I went to another funeral this past Monday. This funeral was for a lovely 88-year-old woman, Judy, whom I had first met about 25 years ago at church. I remember the first time I ever met her. Doug and I struggled each week to get all 6 of us to church on Sunday for 9 am services. There was crying, yelling, outfit debacles, food mishaps, and just general overall unhappiness leading up to church. And right before we exited the car in the church parking lot, there was a quick, “And you all better behave,” moment before we walked into the church like the most perfect Episcopalian family.
We all knew it was a house of cards though. Doug and I essentially held our breath, praying there wouldn’t be a melt down or an embarrassing moment that would bring attention to our family during the hour-long mass. But Judy knew. She was a mother of four as well, although her children were grown by then. Every week she said something to us to make us feel welcomed—it was as if she knew we weren’t breathing. She’s the reason we continued to come to church. In some indirect way, she let us know everything was going to be ok, and we absolutely loved her for that.
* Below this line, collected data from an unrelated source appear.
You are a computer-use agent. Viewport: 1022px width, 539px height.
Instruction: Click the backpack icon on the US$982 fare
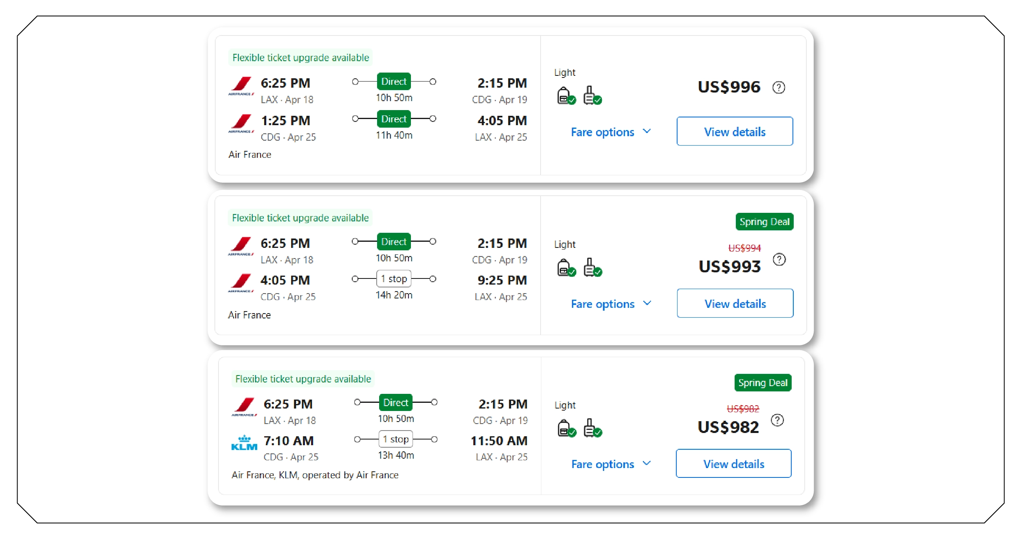pyautogui.click(x=565, y=428)
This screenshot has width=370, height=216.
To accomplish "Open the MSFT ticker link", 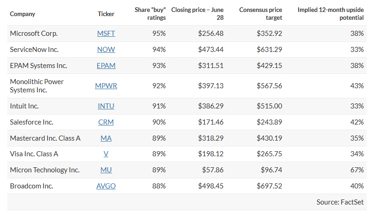I will point(106,34).
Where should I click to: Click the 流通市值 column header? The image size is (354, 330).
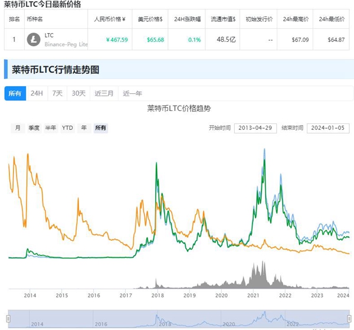(x=224, y=19)
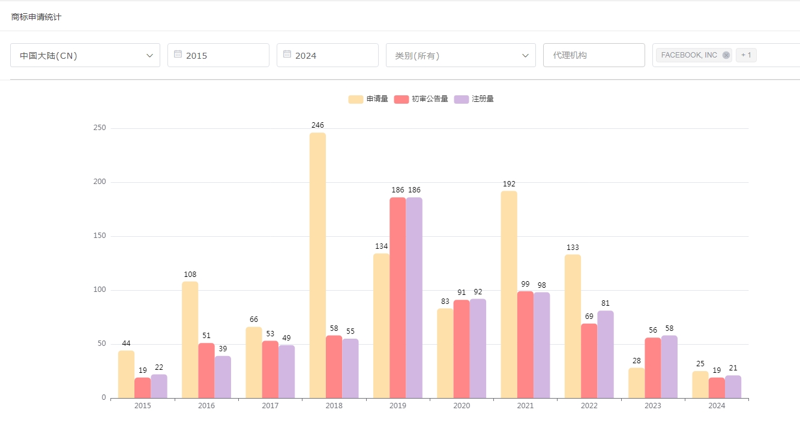Screen dimensions: 800x428
Task: Click the 2021 申请量 bar labeled 192
Action: [x=509, y=294]
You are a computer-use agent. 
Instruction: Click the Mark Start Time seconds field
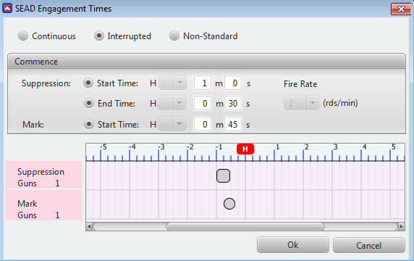pyautogui.click(x=233, y=124)
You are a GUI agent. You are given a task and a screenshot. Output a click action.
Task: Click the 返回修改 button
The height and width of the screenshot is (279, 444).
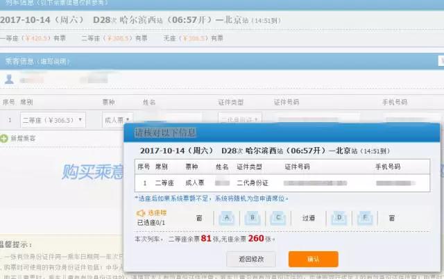coord(251,259)
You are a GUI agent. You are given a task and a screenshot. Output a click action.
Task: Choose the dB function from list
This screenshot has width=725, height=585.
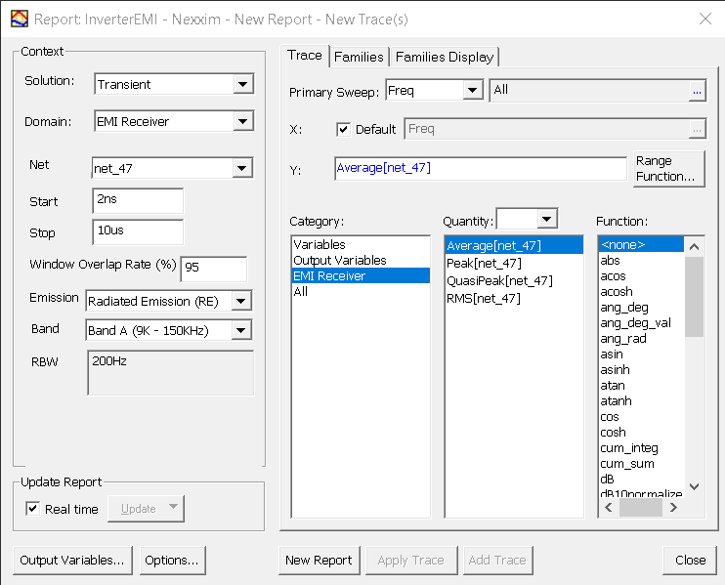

What I learned during her funeral is that people don’t talk about what you did for yourself at a funeral, they talk about what you did for them. Someday a eulogy will be said for all of us—what will they say? Judy’s funeral could have been a week-long event given all that she did for others. Keep that in mind at work and at home, especially this week. Judy recognized our struggle and helped in her own loving but nonintrusive way. We can, too. Look around, there are so many opportunities right in front of us.
Let’s GO! WE GOT THIS!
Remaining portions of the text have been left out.